Tod Kennedy, 17, 2001

Main points of application or “So what?” from Acts 12

  1. Do we who believe God, ask him, like Paul did after he believed in Christ, “What shall I do, Lord?” (Acts 9.6 and Acts 22.10)
  2. Like Paul in Acts 22.14-15, God has given each of us a special ministry for him. Peter clearly speaks of this in 1 Peter 4.7-11. Paul wrote of this in Ephesians 2.10 and Philippians 1.27-28.
  3. Prepare yourself—especially through the local church—and so be ready, like Paul was, to give a reasoned and spirited defense of what you believe (Acts 22.1; 1 Peter 3.15; Jude 3; Ephesians 4.11-16).
  4. Put your preparation into practice throughout each day. Look for your own opportunities to speak for Christ.  When you have an opportunity to tell another about your hope in Christ, use that opportunity. James taught this in James 2.14-26, and Paul taught in it Philippians 4.9.
  5. Paul needed prayer support while he was in Jerusalem. He asked, about three years later, in his letters to the Ephesians 6.18-20 and the Colossians 4.2-4, that we support, by prayer, him and  those who witness to unbelievers.
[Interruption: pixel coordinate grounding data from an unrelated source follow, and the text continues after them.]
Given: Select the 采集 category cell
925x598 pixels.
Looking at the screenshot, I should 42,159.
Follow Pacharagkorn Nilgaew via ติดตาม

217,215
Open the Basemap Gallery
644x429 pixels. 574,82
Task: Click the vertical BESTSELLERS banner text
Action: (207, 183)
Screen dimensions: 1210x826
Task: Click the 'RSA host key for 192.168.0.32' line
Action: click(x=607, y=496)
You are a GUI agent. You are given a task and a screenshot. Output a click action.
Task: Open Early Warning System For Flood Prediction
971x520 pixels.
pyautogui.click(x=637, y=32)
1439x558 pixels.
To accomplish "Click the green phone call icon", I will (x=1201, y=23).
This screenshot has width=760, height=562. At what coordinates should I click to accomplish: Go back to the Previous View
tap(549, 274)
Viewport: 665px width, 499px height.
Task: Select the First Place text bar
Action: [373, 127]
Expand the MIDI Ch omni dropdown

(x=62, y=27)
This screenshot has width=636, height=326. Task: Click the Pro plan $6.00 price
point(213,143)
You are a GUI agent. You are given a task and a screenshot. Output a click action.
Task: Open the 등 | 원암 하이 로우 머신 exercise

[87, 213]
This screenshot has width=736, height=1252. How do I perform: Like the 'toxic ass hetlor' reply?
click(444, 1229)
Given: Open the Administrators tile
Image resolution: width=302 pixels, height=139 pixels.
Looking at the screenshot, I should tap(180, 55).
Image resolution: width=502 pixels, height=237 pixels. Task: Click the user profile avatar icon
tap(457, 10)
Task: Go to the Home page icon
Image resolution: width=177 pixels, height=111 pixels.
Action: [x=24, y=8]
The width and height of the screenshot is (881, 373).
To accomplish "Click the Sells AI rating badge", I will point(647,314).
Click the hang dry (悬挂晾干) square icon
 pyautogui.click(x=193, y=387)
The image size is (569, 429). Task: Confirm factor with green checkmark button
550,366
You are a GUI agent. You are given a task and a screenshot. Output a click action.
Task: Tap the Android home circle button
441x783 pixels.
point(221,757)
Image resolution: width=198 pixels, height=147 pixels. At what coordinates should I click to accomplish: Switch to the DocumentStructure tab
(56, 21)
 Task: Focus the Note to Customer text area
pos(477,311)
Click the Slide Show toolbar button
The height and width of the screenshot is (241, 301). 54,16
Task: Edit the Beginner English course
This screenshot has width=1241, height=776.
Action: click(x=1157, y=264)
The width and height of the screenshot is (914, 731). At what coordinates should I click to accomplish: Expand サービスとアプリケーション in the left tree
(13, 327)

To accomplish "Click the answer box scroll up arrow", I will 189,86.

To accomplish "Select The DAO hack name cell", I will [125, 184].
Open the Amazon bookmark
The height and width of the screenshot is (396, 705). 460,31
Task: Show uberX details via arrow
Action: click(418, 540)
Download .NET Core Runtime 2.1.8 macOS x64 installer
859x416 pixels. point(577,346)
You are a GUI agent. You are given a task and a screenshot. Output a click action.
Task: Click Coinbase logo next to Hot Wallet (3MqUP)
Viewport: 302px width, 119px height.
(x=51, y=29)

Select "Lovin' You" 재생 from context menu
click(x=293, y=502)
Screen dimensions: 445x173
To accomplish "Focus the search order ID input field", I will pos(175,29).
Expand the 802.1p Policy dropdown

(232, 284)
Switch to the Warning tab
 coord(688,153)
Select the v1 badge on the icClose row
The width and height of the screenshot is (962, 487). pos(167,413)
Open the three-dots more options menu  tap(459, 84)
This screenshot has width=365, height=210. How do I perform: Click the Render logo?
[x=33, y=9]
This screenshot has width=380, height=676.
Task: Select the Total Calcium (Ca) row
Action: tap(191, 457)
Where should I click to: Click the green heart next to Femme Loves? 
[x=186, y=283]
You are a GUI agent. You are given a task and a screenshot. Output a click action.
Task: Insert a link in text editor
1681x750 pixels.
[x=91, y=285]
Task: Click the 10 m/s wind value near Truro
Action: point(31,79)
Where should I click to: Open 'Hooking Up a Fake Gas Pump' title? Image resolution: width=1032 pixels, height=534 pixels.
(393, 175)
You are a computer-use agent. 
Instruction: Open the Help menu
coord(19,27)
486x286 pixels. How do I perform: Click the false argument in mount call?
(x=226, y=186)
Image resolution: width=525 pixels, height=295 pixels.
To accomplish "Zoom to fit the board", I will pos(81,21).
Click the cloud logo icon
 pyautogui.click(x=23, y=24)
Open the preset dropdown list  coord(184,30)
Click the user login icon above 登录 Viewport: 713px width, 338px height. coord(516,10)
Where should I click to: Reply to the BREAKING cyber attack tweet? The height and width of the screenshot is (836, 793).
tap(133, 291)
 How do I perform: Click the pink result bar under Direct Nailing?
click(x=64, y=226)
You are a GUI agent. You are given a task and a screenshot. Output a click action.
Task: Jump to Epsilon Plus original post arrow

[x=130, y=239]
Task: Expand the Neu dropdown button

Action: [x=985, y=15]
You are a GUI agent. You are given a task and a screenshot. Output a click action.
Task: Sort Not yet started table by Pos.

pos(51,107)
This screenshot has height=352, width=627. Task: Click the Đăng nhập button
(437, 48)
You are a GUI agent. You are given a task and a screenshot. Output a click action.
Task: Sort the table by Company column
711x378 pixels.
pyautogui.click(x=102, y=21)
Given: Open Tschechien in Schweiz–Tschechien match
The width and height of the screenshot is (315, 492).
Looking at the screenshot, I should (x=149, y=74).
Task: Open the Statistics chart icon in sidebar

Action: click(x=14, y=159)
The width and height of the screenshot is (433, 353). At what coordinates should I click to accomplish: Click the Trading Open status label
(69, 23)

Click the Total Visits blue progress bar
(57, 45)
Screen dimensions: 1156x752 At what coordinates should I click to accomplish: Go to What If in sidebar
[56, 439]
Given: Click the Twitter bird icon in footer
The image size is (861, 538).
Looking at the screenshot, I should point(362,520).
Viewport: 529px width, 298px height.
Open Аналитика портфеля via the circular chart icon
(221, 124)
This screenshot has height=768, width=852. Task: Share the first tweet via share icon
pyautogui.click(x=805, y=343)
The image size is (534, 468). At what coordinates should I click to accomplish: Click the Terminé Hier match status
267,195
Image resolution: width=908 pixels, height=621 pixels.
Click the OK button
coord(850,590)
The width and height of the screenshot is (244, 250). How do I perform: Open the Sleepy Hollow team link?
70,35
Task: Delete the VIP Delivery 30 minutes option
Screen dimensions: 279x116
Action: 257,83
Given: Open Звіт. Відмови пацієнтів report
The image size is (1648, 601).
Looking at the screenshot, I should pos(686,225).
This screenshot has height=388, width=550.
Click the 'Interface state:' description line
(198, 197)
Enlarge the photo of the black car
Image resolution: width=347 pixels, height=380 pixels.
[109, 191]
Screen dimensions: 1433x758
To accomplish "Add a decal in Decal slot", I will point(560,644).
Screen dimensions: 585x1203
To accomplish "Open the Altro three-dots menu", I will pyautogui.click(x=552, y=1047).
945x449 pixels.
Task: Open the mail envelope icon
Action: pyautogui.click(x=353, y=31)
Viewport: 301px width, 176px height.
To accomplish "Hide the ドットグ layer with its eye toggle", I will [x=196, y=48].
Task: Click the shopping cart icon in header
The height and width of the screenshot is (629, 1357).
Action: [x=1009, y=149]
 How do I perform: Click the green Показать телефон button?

Do we consistently pray for others who serve the Lord?

Summary Outline

  1. Acts 22.1-2. Paul, after the Roman soldiers rescued him, began a reasoned and spirited defense or “apologia” of his faith to the Jewish mob—“brethren and fathers”—in the Aramaic language, the language of the Jews at that time.
  2. Acts 22.3-21. Paul’s defense took the form of an autobiographical sketch in which he traced his life from his physical birth in Tarsus of Cilicia to the first time the religious Jews ran him out of Jerusalem about three years after his salvation. Luke recorded Paul’s defense.  Paul, in Acts 22.3-4, first spoke of his wonderful heritage. He was a Roman citizen by birth and a Pharisee by education and training. He studied under Raban Gamaliel the Elder. Paul, like much of unbelieving Israel (Romans 10.2),  had great zeal for God, but a zeal that was not according to knowledge. He then, in Acts 22.5-9, explained his Damascus road encounter with the Lord and his sudden realization that Jesus was the Lord and Messiah; he trusted Jesus as his savior.  In the third part of Paul’s message, Acts 22.10-21, he explained that once he had accepted Jesus as his Messiah he asked, “What shall I do, Lord?” Everything that Paul had learned about the God of Israel and Israel’s Messiah now became clear in the person of Jesus the Nazarene. Jesus is Lord God and savior, so Paul’s response was to serve him completely.  God revealed Paul’s new ministry to him through Ananias in the city of Damascus. Paul was to witness about the Righteous One, Jesus Christ, and witness especially to Gentiles.
  3. Acts 22.22-23. At this point the Jews could no longer restrain their hatred of Paul and his gospel. Paul made two points that finally brought the crowd to its feet against him. He identified himself and the religious Jews with the death of that great martyr, Stephen, and then he had the nerve to say that God had commissioned him to witness to the Gentiles, which implied that Jews and Gentiles were equal before God through Jesus Christ, and that the law was not in any way necessary for this relationship with God.
  4. Acts 22.24-26. The Roman commander had seen enough, though he could not understand Paul, since he spoke in Aramaic. He had his soldiers bring Paul into the barracks for scourging and questioning.  The scourge was a murderous type of torture. A scourge had leather thongs attached to a wooden handle. The thongs had pieces of bone and metal attached. This torture would cripple or kill its victim. Just before the Romans began scourging Paul, he dropped a verbal bomb: he was a Roman citizen. That stopped the Romans in their tracks. Early Roman laws protected Roman citizens from undergoing this punishment.  “By the Valerian and Porcian laws, passed at various times between 509 B.C. (the traditional date of the founding of the Roman Republic) and 195 B.C., Romans citizens were exempted from degrading forms of punishment and had certain valued rights established for them in relation to the law.” (F.F. Bruce , The Book of the Acts, The New International Commentary on the New Testament, 340)
  5. Acts 22.26-30. Once the commander learned that Paul was a Roman citizen by birth he had to release him from his chains. The commander then ordered the Sanhedrin to meet, to which he brought Paul. This was a religious matter and the Sanhedrin had to make any legitimate charges against Paul.